RoseBlush1 said:Steve ...
I would not recommend holding back water to avoid stimulating growth. Roses are not drought tolerant plants and withholding water puts them into "survival mode".
RoseBlush1 said:
There are many variables that have to come into play at the same time to trigger growth. It's not only ONE variable or even two variables because each rose is different.
RoseBlush1 said:
This year my roses got pruned all winter with the deer chomp method of pruning. This did not stimulate growth. We also got over fifty inches of rain. This did not stimulate growth. In fact, my first flush was about a month later than usual in spite of the plants receiving what we have been taught would stimulate growth because the other variables were not in play. Even the species roses growing all around my property bloomed a month late.
RoseBlush1 said:
My average last frost date is mid-May, but my average HARD frost date is mid-March. It is the hard frost date that is significant because a hard frost is a killing frost.
I have been re-reading LeGrice's book while I have been playing catch-up in my garden. He spends a lot of time writing about when and how to prune and, more importantly to my mind, why to prune.
With Margie's nor'easters, the temperature fluctuations are strong indicator that multiflora is not a good rootstock for her garden.
RoseBlush1 said:
I don't know what the ph of the soil is in your garden, but if it is alkaline, that would be a strong indicator that multiflora would not be an ideal rootstock for your garden. In Margie's first post, she quoted LeGrice as saying, " A further disadvantage is its dislike for alkaline soil."
Another variable ..![]()
RoseBlush1 said:
Unfortunately, the information that Maragie got from Kim and from LeGrice's book is not readily available, so people are purchasing roses without having the necessary information to make a good buying decision.
How would you recommend I treat the roses to avoid stimulating growth? You said earlier that roses do not put out new growth when they have insufficient water. Is it better to have a plant that dies completely stone-cold dead because it has generated frost-tender new growth too early, or to have a plant that goes into early May slightly retarded in from lack of water?
Just, please, name precisely the variable that would delay growth until the danger of frost is over. Maybe I can dig them all up and put them in a refrigerator until mid-May? Or employ haystacks like the ones immortalized in Monets famous paintings?
Yes, and you had fifty degree days while we had seventy degree days in March and April. Our spring days this year were a full ten or fifteen degrees warmer than yours. While our nights were equally cold. Many cold hardy roses did not go fully dormant here. Mme Alfred Carriere did not finish losing fall foliage until most of the new foliage was in place in mid April.
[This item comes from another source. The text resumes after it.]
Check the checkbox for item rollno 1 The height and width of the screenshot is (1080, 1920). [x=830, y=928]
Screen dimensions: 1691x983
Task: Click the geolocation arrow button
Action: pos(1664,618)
(Yes, watering in March and April definitely helps the hardy floribundas and shrubs. It even helps the cold hardy Kordes HT roses. But because it stimulates early growth it kills HT roses that "need spring freeze protection".)
And of course, every rose responds differently. We define hard frost in a particular way, sometimes because of specific connections to the physical world. Zero degrees Fahrenheit was defined as the lowest temperature one could bring of a saturated saline solution to before it froze, whereas thirty two is where pure water freezes. So there is a sense in which freezing is a range of temperatures from zero to thirty two degrees Fahrenheit. So it is silly to make too big a deal of the formal definition of hard frost.
Is there any authority who makes a distinction between leaves generated on old hard wood and leaves generated on new canes or new soft growth at the ends of old hardened canes? I ask because in my climate the former tend to get through much cooler weather than the latter. It may be a full ten or even twenty degrees Fahrenheit difference.